As Hardway told the House Task Force on Declassification in May
“When Joannides was introduced to the investigation, we were told that he had no connection of any kind with any aspect of the Kennedy investigation that was the subject of our investigation. In addition to that, the CIA assured us they had no working relationship with the DRE, an anti-Castro student group, when representatives of that group had an encounter in New Orleans with Oswald which they turned into quite a propaganda coup [after JFK’s assassination].”
A long time ago Blakey told PBS Frontline:
I was not told of Joannides’ background with the DRE, a focal point of the investigation. Had I known who he was, he would have been a witness who would have been interrogated under oath by the staff or by the committee. He would never have been acceptable as a point of contact with us to retrieve documents. In fact, I have now learned, as I note above, that Joannides was the point of contact between the Agency and DRE during the period Oswald was in contact with DRE.
Litwin cannot discredit the fact that Hardway and Blakey were deceived, so he seeks to impugn them.
Isikoff and Russo go on to assert that Oswald “alone indisputably shot the president from the 6th floor of the Texas School Book Depository on November 22.”
“Indisputably” means without question. What about Dr. Robert McClelland, one of the doctors who sought to save JFK’s life? He saw the president’s head wound from about 18 inches away. In a 2013 interview with a fellow doctor, Dr. McClelland recounted his experience of that terrible day and gave his unequivocal professional conclusion: “that bullet came from the grassy knoll.”
In his May 20 testimony to the House Task Force, Dr. Don Curtis, a medical resident who was part of the team who tried to save JFK’s life, said Kennedy was killed by a shot from the front. (It’s worth noting here that JFK’s personal physician, Dr. George Burkley, also repeatedly declined to endorse the official finding that Oswald killed the president.)
In point of fact, Isikoff and Russo are mistaken. It is disputable that Oswald killed JFK with a shot from behind. It is disputed by multiple professional trained eyewitnesses who (unlike the SpyTalk scribes) actually saw the president’s wounds.
When Your Argument Fails, Go Ad Hominem
How does one fact-check the preening attitude, the sneering tone, the casual smears (conspiracy entrepreneur) that Isikoff and Russo display throughout their piece? They don’t mention my four non-fiction books, three of them about the CIA, because then the smear doesn’t really work, does it? It sounds more like envy, which I suppose it is.
Worse yet, they impugn Jose Antonio Lanuza, the former leader of the DRE, who told the Post the remarkable story of talking to “Howard,” a.k.a. Joannides, about Lee Harvey Oswald within hours of JFK’s murder.

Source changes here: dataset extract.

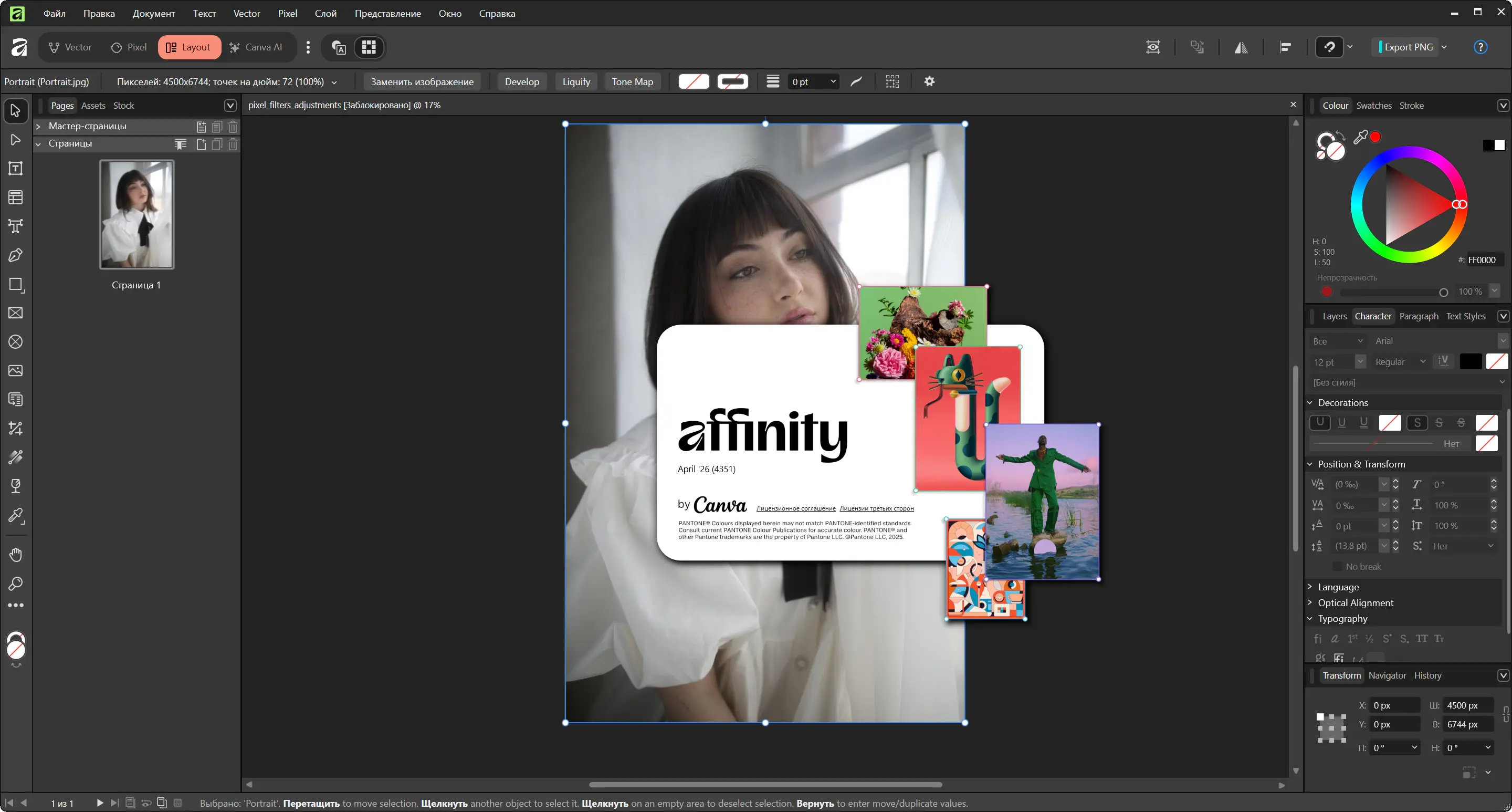Screen dimensions: 1512x812
Task: Adjust the colour opacity slider handle
Action: (1443, 293)
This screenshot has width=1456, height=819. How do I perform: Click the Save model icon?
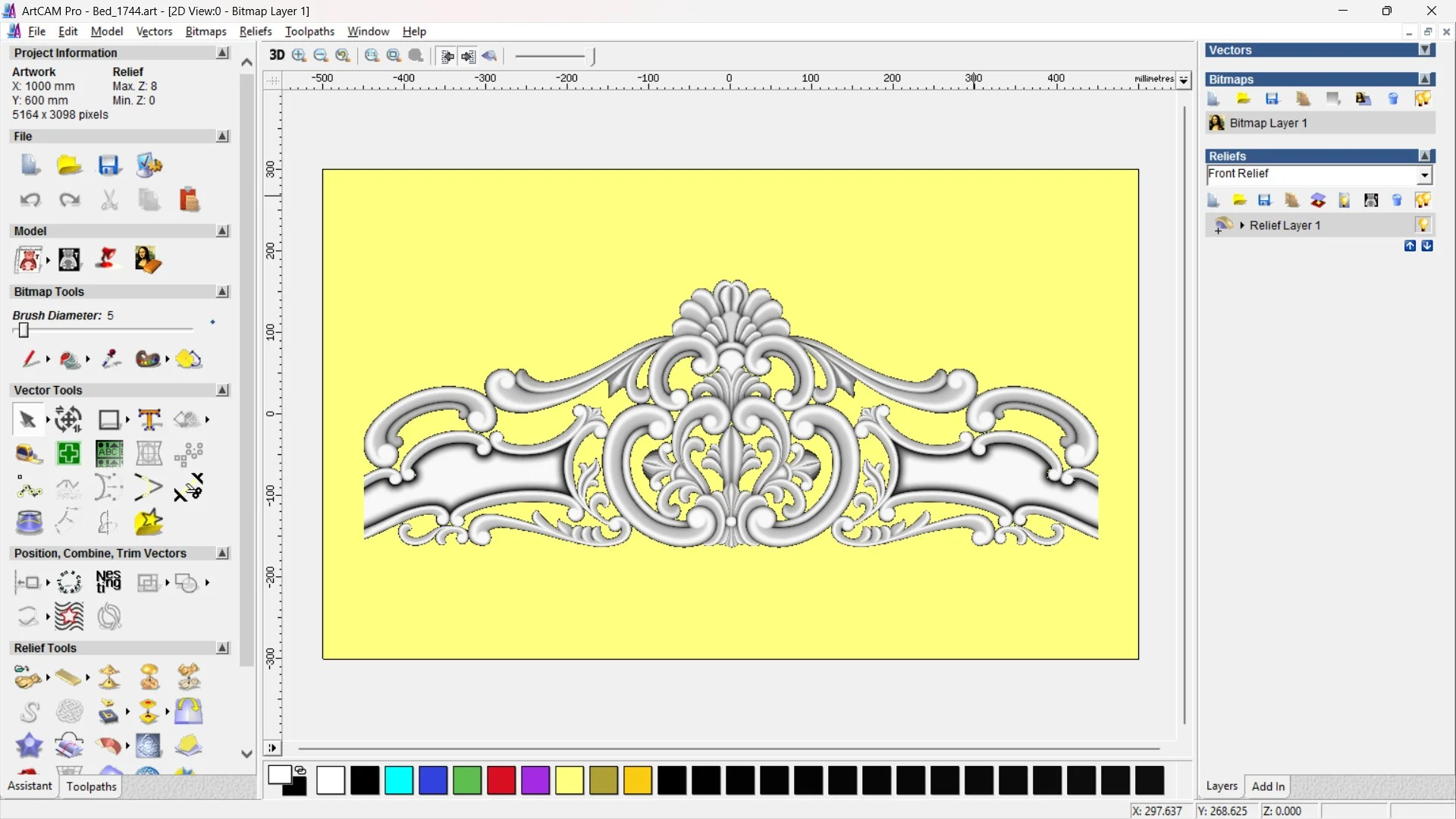click(108, 165)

Lanuza’s story is worth pondering. On the evening of November 22, when Air Force One was still in the air coming back from Dallas with JFK’s body, the chief of CIA covert operations in Miami was talking to his agents about the man who had just been arrested for killing the president of the United States — and the existence of that CIA man would be denied for decades. The implications of Lanuza’s well-corroborated story terrify defenders of the “lone gunman” theory, and it shows in SpyTalk’s screed.

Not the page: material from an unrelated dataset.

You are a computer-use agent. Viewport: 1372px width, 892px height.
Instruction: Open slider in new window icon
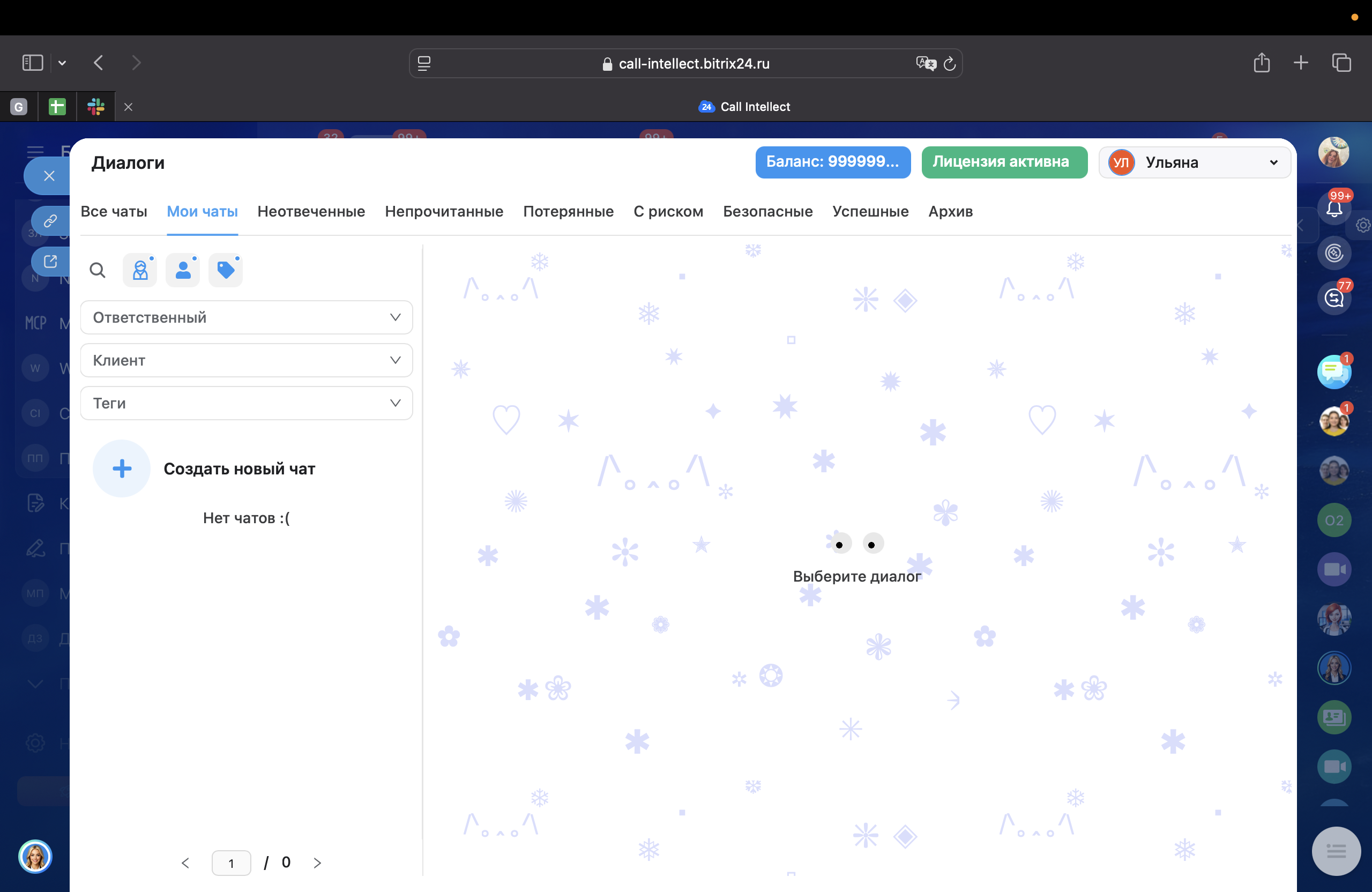tap(51, 261)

Isikoff and Russo sneer that Lanuza is “in his dotage.” Note that neither of these two men who call themselves professional journalists bothered to call Lanuza to actually find out if he is “in his dotage.” If Isikoff and Russo had acted professionally, they would have called and learned that Lanuza is a smart, funny, 83-year-old retired schoolteacher who is certainly compos mentis.
Their lazy, baseless smear betrays their desperation. They hope to get rid of his remarkable story about Joannides by insulting him and then not giving him a chance to respond. They have failed as journalists, and they have failed to get rid of Lanuza’s story of November 22. To the contrary, they have only called attention to its importance.